Berburu Ayat-Ayat Suci (Danarto)
Danarto
Orang-orang berbondong berburu ayat-ayat suci. Berebut di masjid, pasar, kampus, stasiun, mall, caf, dan warung-warung tegal. Dengan teriakan, tangisan, dan gelak tawa, rakyat antre siang malam memunguti sisa-sisa tiang negara yang roboh. O, tsunami, gempa, tanah longsor, dan banjir yang susul-menyusul, menciptakan para pedagang, melenyapkan air bersih, menyingkirkan orang-orang suci dari percaturan peradaban.
Baca selengkapnya di sini
10.10.2005
Sebelum menganalisis, sebagai pengantar, saya akan memandang penggunaan stile seperti yang dipaparkan Nurgiyantoro (2017:47) bahwa stile dilihat sebagai sesuatu yang membungkus pikiran, perasaan, gagasan, pesan pengalaman atau apa saja yang ingin dikomunikasikan oleh pengarang.
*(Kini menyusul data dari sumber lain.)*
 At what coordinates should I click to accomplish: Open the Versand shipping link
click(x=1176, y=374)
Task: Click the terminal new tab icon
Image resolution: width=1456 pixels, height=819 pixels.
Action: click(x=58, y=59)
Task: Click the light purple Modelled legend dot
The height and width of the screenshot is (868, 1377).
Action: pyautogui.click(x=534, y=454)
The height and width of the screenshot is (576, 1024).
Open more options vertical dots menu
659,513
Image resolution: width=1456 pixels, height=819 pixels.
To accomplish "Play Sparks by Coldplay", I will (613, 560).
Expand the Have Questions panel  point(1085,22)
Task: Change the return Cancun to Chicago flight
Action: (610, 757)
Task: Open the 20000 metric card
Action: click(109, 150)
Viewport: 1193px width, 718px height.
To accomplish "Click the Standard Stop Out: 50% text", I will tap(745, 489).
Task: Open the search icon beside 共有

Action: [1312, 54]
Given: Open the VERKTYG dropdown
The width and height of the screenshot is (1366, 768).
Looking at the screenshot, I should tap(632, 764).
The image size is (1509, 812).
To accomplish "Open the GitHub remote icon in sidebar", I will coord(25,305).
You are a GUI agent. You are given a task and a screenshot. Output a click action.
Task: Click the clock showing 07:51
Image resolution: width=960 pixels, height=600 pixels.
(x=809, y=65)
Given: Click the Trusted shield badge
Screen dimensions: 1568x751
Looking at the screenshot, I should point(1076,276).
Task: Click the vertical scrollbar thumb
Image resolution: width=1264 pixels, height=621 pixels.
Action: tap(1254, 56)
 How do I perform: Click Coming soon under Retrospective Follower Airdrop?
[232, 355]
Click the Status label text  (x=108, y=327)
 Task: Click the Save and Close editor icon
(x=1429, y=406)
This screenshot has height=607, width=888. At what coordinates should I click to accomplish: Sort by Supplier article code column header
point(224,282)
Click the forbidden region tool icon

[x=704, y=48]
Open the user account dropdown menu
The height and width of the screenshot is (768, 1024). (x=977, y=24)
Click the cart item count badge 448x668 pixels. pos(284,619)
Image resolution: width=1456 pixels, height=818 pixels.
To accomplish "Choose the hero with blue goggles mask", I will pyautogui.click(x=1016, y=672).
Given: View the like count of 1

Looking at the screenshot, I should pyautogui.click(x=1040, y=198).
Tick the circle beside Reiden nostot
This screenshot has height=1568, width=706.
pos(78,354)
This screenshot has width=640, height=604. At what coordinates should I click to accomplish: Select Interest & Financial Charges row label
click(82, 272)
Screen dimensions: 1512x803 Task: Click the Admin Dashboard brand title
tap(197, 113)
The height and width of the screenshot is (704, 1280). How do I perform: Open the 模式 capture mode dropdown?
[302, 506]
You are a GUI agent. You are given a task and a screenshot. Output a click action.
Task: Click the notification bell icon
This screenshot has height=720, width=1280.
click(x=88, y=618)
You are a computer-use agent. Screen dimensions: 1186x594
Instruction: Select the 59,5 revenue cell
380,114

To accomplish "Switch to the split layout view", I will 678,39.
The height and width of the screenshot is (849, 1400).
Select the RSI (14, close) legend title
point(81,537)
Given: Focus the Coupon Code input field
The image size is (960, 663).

Bisa dikatakan, bahwa unsur-unsur yang akan dikaji dalam puisi di atas, adalah sebuah bingkai yang diracik penulis, untuk memberikan kesan pada pembaca, hingga pembaca memahami apa yang ingin disampaikan penulis lewat puisinya.
Karena puisi di atas memiliki struktur yang tidak biasa seperti kebanyakan struktur puisi lain, maka saya tertarik mengkaji penyiasatan struktur atau disebut juga sarana retorika yang digunakan penulis beserta bentuk permajasannya.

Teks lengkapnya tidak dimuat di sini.